I went about two months without a post on this site; my energy's been all over the place lately, and I often don't have the amount of focus that I feel I need to do anything particularly well. There are a number of things I'm doing or want to be doing these days, some more important than others, but for the last few months I've been short on resources (financially, yes, but more in terms of time and energy) and have been more concerned with maintaining a sort of "status quo" with my life than moving it forward.
There's a lot in Halifax that could be blog fodder, but most of the time I prefer to stay home, cuddle with the cat, and maybe watch something on TV or Netflix. I also feel like this scattered mindset's caused me to pull back from engaging with the world around me: the amount of time I spend of social media compared to the amount of time I use it to actively communicate with others is a little lopsided, but in this state, I don't feel like I have enough to say or the energy to sustain a conversation.

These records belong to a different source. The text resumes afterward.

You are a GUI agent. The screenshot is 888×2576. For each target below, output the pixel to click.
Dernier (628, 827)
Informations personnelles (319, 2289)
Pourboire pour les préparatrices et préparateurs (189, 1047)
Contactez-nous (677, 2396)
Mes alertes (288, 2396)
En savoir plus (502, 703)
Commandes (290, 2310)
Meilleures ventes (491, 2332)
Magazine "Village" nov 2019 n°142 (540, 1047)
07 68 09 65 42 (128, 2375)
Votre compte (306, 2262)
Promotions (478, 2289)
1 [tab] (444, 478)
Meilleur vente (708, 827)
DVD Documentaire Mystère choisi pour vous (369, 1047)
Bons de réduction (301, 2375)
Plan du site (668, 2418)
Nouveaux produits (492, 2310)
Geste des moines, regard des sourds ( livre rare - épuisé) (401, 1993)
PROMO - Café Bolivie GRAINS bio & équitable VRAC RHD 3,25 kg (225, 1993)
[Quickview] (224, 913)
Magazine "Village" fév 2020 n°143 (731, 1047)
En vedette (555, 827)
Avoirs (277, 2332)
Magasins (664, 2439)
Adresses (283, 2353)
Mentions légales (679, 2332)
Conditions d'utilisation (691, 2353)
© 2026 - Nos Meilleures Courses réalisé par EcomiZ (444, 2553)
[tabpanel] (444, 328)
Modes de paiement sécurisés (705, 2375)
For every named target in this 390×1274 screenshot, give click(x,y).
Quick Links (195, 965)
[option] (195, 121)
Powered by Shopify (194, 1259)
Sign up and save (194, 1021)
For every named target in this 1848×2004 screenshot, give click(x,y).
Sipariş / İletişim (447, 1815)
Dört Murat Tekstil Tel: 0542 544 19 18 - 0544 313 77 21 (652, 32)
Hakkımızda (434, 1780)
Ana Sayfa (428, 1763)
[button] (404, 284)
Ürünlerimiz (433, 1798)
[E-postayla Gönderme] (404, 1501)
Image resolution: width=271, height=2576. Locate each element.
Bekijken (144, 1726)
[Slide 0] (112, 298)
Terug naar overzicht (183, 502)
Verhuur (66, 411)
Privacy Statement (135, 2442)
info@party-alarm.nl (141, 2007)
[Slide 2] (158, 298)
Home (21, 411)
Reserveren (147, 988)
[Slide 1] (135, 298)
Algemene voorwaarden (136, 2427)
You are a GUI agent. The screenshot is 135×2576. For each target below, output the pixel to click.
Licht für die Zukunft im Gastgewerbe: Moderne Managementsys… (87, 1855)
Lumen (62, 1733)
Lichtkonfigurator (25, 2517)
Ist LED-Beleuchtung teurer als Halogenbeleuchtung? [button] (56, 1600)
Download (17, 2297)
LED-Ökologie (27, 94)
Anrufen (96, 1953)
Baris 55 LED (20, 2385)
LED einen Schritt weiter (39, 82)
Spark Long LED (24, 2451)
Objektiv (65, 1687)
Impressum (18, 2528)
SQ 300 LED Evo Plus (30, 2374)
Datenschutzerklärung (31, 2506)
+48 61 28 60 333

Aside from the portrait shoots this month (the second shoot still needs to be edited), I admit I haven't been out with the camera as much as I should be, nor have I been going through my old shots to try to build other galleries for the page. I don't know if I need to feel like I have a valid excuse to take the camera out, but it always feels a little more justified when I have a sitting booked; a lot of the times when I take the camera on excursions, I don't really have much of a plan, don't feel satisfied with the pictures I take, and by the time I go home, it's just an expensive thing in a bag that's a pain to lug around.
Selling the engagement photos was a boost, but I really need to think more about how many hours a week I waste that could be put towards serious portfolio building work, and figure out what my specific goals as a photographer are (aside from making a little more money). Until I really have a full portfolio or better developed skills/goals, I think I may do a limited number of free shoots for the time being (or accepting beer and food as payment).
The writing's taken a backseat to my day job, hunting for a more permanent position, volunteering, resting, and the photography (not necessarily in that order). I've also hit another block a few months ago, but instead of writing through it, I figured the other stuff takes precedence for now. The half-hour bus rides to and from work are a good chance to catch up on my reading, though, and I probably could stand to do a little more of that before the next time I open up the Word with the story fragments I've already written.
A few weeks ago, a friend and I discussed how you have to spend so much time doing certain things before you can really master them, and the importance of actively blocking off that time to work on them. I need to take inventory of how I use my time and figure out where to devote it.